I am a Muslim student in a foreign land. I married a Muslim woman from this country, with a valid marriage contract in the presence of witnesses. The agreement between us was that this marriage would not be permanent, and both parties agreed that I would divorce her after completing my studies, after two years, and she herself agreed to that. Please note that this agreement was not mentioned in the marriage contract at all; rather it was a valid marriage contract. But I gave her a very small hope of the marriage being able to continue in the future. Hence her guardian was the judge himself, because her father and her paternal grandfather are both deceased, and none of her paternal uncles attended because of the fear that the marriage would not continue in the future. Therefore ours was a secret marriage.
Now we are still married, and it has been longer than two years, long after the time when we thought we would separate. Now we intend to continue the marriage indefinitely, like any normal couple, even though divorce (talaaq) occurred once.
Is the marriage contract valid, despite what we agreed upon in the beginning of making it temporary?
Is this marriage regarded as valid because the guardian was the judge? Does divorce count in this case? What must we do now that we have decided to continue the marriage?


Praise be to Allah

Firstly:

if there was agreement between the two spouses, or between the husband and the woman's guardian, that the marriage would be temporary and last for a set period of time, such as one or two years, or an unknown period of time, and that agreement was at the time of the contract or before it, then the marriage is invalid, because it is a mut'ah (temporary) marriage, even if all the necessary conditions of marriage were fulfilled.

It says in al-Mughni (7/136): Mut'ah marriage is not permissible – what is meant by mut'ah marriage is that the man marries the woman for a particular length of time, such as if he says: I give you my daughter in marriage for a month, or a year, or until the Hajj ends, or until the pilgrim returns, and so on, whether the exact period is known or not. This is an invalid marriage, as was stated by Ahmad who said: Mut'ah marriage is haraam.

This is the view of the majority of the Sahaabah and fuqaha'. Among those from whom it was narrated that it is haraam were: 'Umar, 'Ali, Ibn 'Umar, Ibn Mas'ood, and Ibn az-Zubayr. Ibn 'Abd al-Barr said: Maalik, the people of Madinah, Abu Haneefah among the people of Iraq, al-Awzaa'i among the people of Syria, al-Layth among the people of Egypt, and ash-Shaafa'i were of the view that it is haraam. End quote.

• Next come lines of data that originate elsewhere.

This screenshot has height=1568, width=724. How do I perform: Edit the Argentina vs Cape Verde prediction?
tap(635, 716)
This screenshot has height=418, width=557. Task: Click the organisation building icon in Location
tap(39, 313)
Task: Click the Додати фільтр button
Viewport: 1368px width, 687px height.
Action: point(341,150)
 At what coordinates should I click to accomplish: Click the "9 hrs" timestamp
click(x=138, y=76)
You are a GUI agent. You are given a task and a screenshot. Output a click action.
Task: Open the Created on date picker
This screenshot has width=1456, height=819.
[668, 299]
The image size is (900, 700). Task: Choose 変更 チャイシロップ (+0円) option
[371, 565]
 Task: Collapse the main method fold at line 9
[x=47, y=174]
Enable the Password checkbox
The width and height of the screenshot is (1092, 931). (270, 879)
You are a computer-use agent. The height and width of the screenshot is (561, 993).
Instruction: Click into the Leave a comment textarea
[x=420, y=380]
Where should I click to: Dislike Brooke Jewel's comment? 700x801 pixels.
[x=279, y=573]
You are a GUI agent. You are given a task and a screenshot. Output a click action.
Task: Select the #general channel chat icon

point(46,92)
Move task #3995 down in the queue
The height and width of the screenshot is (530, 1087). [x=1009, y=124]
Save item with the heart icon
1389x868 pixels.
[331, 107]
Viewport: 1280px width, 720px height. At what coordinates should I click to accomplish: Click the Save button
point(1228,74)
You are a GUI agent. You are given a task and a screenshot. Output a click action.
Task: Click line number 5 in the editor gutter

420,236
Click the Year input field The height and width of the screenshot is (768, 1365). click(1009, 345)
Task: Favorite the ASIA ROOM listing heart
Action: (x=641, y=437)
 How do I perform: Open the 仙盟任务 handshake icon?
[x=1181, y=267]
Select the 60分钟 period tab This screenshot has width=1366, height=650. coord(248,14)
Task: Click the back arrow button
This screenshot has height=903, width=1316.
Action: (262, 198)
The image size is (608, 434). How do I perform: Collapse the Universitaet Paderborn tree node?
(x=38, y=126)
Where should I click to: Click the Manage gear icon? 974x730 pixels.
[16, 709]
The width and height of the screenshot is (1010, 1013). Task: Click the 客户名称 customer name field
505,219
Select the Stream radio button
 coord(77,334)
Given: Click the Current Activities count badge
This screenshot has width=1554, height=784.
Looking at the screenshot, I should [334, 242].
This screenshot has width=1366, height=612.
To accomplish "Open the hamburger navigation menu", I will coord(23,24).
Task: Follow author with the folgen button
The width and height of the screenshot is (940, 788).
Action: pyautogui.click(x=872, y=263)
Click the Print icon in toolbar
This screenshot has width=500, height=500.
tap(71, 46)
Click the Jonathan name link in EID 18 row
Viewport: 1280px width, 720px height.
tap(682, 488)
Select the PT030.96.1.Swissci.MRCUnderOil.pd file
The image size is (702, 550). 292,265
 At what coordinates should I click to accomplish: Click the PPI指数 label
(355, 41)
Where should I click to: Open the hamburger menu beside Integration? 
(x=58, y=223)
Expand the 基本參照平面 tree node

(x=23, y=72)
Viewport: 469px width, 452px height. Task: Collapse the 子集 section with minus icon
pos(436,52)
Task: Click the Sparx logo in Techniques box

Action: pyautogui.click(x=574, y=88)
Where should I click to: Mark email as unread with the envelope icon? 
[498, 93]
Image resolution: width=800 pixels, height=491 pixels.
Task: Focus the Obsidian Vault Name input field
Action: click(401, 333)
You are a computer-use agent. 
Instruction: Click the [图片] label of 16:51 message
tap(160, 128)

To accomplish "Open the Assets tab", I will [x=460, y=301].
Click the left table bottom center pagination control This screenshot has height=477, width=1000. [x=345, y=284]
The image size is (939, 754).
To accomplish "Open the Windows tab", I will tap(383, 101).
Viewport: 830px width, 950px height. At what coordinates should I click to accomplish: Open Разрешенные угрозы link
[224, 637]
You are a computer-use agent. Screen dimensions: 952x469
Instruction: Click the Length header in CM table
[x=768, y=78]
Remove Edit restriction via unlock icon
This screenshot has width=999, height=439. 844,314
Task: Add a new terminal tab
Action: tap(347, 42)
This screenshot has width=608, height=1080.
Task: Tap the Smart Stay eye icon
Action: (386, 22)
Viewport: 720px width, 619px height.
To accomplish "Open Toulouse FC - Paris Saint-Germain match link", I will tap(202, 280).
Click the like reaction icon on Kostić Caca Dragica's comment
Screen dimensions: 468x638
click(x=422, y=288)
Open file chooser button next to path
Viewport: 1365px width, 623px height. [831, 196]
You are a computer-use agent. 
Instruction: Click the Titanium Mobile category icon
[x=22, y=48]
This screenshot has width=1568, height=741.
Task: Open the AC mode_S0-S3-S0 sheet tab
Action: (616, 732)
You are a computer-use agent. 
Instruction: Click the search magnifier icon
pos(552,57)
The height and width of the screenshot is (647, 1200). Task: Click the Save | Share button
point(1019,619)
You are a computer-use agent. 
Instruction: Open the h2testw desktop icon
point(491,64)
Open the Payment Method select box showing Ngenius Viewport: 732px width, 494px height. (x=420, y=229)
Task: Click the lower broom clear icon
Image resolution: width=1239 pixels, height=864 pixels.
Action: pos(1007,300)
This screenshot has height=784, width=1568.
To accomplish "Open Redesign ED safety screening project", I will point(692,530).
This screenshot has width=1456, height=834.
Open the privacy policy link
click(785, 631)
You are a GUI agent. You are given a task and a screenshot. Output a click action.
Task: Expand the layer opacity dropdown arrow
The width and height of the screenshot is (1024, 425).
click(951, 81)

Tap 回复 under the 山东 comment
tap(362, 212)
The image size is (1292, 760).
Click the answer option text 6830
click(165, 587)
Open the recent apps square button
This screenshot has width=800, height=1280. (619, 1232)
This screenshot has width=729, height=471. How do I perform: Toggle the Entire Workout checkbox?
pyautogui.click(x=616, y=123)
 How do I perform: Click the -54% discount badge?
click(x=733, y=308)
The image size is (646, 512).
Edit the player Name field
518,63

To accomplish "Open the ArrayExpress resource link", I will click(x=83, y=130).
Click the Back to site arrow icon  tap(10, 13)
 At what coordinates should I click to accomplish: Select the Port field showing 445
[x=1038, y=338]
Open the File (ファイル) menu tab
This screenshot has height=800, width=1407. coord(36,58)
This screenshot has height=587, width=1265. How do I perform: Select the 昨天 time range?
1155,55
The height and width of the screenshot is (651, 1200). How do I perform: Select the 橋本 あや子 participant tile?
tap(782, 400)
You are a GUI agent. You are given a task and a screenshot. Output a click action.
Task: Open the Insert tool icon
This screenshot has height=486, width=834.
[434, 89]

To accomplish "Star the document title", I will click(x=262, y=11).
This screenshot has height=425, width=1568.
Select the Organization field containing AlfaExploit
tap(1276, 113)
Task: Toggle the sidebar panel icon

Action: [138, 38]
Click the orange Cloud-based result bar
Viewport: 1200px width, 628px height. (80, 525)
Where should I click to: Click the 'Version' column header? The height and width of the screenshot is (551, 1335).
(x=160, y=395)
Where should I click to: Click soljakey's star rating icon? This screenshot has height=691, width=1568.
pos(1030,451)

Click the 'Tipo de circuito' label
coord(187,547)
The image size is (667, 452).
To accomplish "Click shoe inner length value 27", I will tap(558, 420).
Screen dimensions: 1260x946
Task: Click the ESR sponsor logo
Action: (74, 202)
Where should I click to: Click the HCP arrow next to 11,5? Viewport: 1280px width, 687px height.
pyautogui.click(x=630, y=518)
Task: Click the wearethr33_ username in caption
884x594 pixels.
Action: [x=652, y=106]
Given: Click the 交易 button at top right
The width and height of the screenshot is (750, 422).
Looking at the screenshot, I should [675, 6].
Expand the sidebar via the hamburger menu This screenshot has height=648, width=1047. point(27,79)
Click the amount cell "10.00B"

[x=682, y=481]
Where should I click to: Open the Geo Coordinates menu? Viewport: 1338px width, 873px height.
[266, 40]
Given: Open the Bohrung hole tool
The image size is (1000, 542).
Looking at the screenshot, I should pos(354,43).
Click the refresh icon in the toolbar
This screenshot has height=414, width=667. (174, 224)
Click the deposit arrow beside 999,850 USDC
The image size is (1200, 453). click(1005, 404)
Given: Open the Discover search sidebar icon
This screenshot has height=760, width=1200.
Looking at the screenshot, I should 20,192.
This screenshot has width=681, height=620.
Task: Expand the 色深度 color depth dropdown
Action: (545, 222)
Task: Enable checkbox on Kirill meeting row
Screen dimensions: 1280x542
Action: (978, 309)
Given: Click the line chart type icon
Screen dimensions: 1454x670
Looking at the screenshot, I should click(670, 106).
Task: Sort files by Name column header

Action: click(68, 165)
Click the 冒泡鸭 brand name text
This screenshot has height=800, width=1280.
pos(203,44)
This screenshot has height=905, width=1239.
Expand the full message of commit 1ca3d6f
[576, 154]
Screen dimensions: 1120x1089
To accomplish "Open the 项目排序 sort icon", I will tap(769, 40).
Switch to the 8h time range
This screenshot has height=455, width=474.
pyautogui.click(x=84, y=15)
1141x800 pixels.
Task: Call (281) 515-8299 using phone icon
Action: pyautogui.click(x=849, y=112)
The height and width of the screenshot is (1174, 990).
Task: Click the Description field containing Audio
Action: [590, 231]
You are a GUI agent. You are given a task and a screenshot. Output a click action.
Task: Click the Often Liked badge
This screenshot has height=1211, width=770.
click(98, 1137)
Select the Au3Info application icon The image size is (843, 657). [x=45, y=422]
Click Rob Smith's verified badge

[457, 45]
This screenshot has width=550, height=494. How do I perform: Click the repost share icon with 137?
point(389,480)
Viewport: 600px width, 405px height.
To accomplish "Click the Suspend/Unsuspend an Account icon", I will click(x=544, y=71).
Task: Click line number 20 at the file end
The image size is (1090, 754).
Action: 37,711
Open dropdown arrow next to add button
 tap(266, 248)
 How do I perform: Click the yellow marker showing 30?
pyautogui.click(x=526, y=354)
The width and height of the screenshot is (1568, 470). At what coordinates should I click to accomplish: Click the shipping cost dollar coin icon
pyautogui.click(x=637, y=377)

Another example of mut'ah marriage is doing the marriage contract with a woman on condition that he will divorce her when the stated period ends, whether it is known or unknown.

It says in Kashshaaf al-Qinaa' (5/97): Mut'ah marriage is when a man marries a woman for a certain period, whether it is known or unknown, such as if the guardian says: I give you my daughter in marriage for a month, or for a year, or I give her to you in marriage until the Hajj season ends, or until the pilgrim returns, and so on, whether the period is known or otherwise.

If the husband stipulates in the marriage that he will divorce her at a certain time, even if it is unknown, then this is like mut'ah, so it is not valid. End quote.

See: al-Mawsoo'ah al-Fiqhiyyah (41/344)

Regardless of whether this condition is mentioned in the actual contract or not, so long as there was agreement to that, or this is customary in such marriages, then the ruling in all such cases is the same.

Shaykh al-Islam Ibn Taymiyah (may Allah have mercy on him) said, speaking about the invalidity of tahleel marriages:

… and whether that is stipulated in the marriage contract, or was stipulated before the marriage contract, or was not stipulated verbally, rather it was known from the context of the proposal, the situation of the man and the woman, and the mahr, which all may imply that it is a tahleel marriage.

End quote from Bayaan ad-Daleel 'ala Batlaan at-Tahleel (6)

And he said:

The conditions that come before the marriage contract should be treated like conditions mentioned in the contract, if they are valid, and must be fulfilled. If they are invalid, they will affect the validity of the contract. End quote. (500)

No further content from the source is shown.